**Выбранный фрагмент**
Михаил Лермонтов. Один меж небом и землей - Михайлов Валерий Федорович 33 стр.


6

Вторым стихотворением о той кавказской кампании (их всего-то два и было, и оба написаны, по-видимому, в конце 1840 года) стало "Завещание".

Оно - от имени тяжело раненного солдата.

Это - прощание, последний наказ перед смертью.

Наедине с тобою, брат,
Хотел бы я побыть:
На свете мало, говорят,
Мне остается жить!
Поедешь скоро ты домой:
Смотри ж… Да что? моей судьбой,
Сказать по правде, очень
Никто не озабочен.

Кто же это говорит? Солдат? Армейский офицер из "простых"? Не разобрать. Так мог бы говорить любой русский человек.

Да и голос самого поэта ясно слышен: не он ли в который раз предчувствует свою раннюю гибель и обращается к тому, кого считает своим братом?..

Редкое по простоте, по сокровенному тону и совершенное по народности слога и музыки стихотворение, рядом можно поставить разве что "Казачью колыбельную песню".

Офицер ли Лермонтов сидит где-нибудь в лагерной палатке или походном лазарете - в изголовье умирающего, но еще в ясном сознании бойца и слышит его прощальные пожелания родине и дому? Или сам он, в уединении, в мечтании своем завещает то последнее, что хотел бы сказать перед смертью?..

А если спросит кто-нибудь…
Ну, кто бы ни спросил,
Скажи им, что навылет в грудь
Я пулей ранен был,
Что умер честно за царя,
Что плохи наши лекаря
И что родному краю
Поклон я посылаю.

Отца и мать солдат велит не опечаливать, велит отговориться, что ленив писать письма и чтобы его не ждали. Будто бы они не догадаются, в чем тут дело…

Самому поэту - и вовсе не с кем прощаться: ни отца, ни матери давно на свете нет…

И, наконец, самое горькое:

Соседка есть у них одна…
Как вспомнишь, как давно
Расстались!.. Обо мне она
Не спросит… все равно,
Ты расскажи всю правду ей,
Пустого сердца не жалей;
Пускай она поплачет…
Ей ничего не значит!

Вот тут Лермонтов и высказывается по-настоящему.

Если в своем обращении к той, кого забыть ему было невозможно, поэт все-таки укрывается под полумаской светскости, то в образе безымянного русского воина он говорит прямо - о полном одиночестве. Ни малейших иллюзий. Перед смертью - одиночество острее, безнадежнее. Война, где смерть бродит рядом, только обнажает все то, что было в жизни…

"…это похоронная песнь жизни и всем ее обольщениям, тем более ужасная, что ее голос не глухой и не громкий, а холодно спокойный; выражение не горит и не сверкает образами, но небрежно и прозаично…" - писал о "Завещании" Белинский.

Яков Полонский признавался, что для него нет выше тех стихов Лермонтова, которые всем одинаково понятны - и старикам, и детям, и ученым, и людям безграмотным, - и называл примером стихотворение "Наедине с тобою, брат…":

"Стих, по простоте похожий на прозу, и в то же время густой и прозрачный как поэзия, - для меня есть признак силы…"

**Задание**
Верните дословно часть текста о стихотворении «Завещание»: начните со слов, где есть "Михаил Лермонтов. Один", и остановитесь после "тяжело раненного солдата.".

**Записи о тексте и расположении элементов**
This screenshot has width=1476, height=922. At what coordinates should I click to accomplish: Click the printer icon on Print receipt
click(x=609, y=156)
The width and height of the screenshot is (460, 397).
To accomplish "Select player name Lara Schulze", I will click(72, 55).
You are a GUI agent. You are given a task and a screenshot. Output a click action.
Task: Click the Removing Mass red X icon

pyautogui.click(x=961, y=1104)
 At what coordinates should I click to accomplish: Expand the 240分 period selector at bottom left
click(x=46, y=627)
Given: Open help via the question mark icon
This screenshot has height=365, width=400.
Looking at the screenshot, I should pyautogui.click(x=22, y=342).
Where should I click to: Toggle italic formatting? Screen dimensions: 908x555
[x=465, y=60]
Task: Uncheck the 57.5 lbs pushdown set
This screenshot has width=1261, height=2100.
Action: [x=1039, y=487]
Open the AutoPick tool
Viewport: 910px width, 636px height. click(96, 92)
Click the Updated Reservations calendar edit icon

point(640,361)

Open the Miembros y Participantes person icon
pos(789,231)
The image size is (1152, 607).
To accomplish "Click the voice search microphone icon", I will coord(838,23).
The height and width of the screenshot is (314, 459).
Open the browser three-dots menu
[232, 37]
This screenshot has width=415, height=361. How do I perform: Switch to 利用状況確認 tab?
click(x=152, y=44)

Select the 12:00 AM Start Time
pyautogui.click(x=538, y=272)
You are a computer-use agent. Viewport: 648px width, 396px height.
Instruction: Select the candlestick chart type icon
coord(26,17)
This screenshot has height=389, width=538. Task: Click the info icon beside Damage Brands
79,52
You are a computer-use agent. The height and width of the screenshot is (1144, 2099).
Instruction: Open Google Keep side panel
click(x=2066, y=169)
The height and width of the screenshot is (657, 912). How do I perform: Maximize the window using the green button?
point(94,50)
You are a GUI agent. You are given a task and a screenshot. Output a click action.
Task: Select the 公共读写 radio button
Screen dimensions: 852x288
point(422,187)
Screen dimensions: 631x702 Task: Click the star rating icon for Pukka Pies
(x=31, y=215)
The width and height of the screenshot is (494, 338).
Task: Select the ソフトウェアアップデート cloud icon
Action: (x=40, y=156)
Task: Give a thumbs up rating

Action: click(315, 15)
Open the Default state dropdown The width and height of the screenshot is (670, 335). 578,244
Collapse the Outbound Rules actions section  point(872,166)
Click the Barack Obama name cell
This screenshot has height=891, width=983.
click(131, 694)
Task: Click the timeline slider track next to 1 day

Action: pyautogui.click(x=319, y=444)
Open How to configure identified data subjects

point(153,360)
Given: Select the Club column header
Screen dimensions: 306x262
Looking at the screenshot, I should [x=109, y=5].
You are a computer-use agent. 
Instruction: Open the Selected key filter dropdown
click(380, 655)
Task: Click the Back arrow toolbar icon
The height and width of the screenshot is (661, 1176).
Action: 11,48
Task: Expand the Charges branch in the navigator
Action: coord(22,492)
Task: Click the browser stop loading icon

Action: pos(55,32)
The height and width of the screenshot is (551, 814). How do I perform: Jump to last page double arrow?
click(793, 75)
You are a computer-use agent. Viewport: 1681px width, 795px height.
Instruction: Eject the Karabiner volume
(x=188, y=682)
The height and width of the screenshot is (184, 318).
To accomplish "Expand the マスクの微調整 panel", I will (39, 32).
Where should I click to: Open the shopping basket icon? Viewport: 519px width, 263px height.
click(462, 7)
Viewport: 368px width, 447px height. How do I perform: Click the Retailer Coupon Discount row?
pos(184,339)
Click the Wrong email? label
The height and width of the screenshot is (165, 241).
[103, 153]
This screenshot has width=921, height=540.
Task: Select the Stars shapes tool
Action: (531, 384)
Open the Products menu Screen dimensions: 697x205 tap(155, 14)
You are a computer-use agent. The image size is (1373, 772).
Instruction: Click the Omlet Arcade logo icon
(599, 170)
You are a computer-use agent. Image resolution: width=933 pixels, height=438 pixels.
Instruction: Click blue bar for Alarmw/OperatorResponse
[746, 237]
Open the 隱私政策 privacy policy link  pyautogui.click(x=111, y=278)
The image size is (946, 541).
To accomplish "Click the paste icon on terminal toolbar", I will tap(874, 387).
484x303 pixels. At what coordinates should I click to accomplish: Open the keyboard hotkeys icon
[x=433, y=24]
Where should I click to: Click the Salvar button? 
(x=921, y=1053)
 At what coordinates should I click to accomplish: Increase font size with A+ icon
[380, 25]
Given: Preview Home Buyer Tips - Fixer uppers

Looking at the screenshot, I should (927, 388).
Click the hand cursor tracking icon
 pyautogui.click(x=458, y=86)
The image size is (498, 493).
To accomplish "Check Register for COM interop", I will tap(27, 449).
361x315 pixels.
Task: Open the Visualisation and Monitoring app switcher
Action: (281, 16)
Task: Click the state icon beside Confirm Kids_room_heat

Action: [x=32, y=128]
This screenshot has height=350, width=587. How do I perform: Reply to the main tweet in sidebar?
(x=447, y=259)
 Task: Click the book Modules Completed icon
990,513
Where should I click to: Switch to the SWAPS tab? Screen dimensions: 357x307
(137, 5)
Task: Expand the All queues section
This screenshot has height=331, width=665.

**Решение задания**
Михаил Лермонтов. Один меж небом и землей - Михайлов Валерий Федорович 33 стр.


6

Вторым стихотворением о той кавказской кампании (их всего-то два и было, и оба написаны, по-видимому, в конце 1840 года) стало "Завещание".

Оно - от имени тяжело раненного солдата.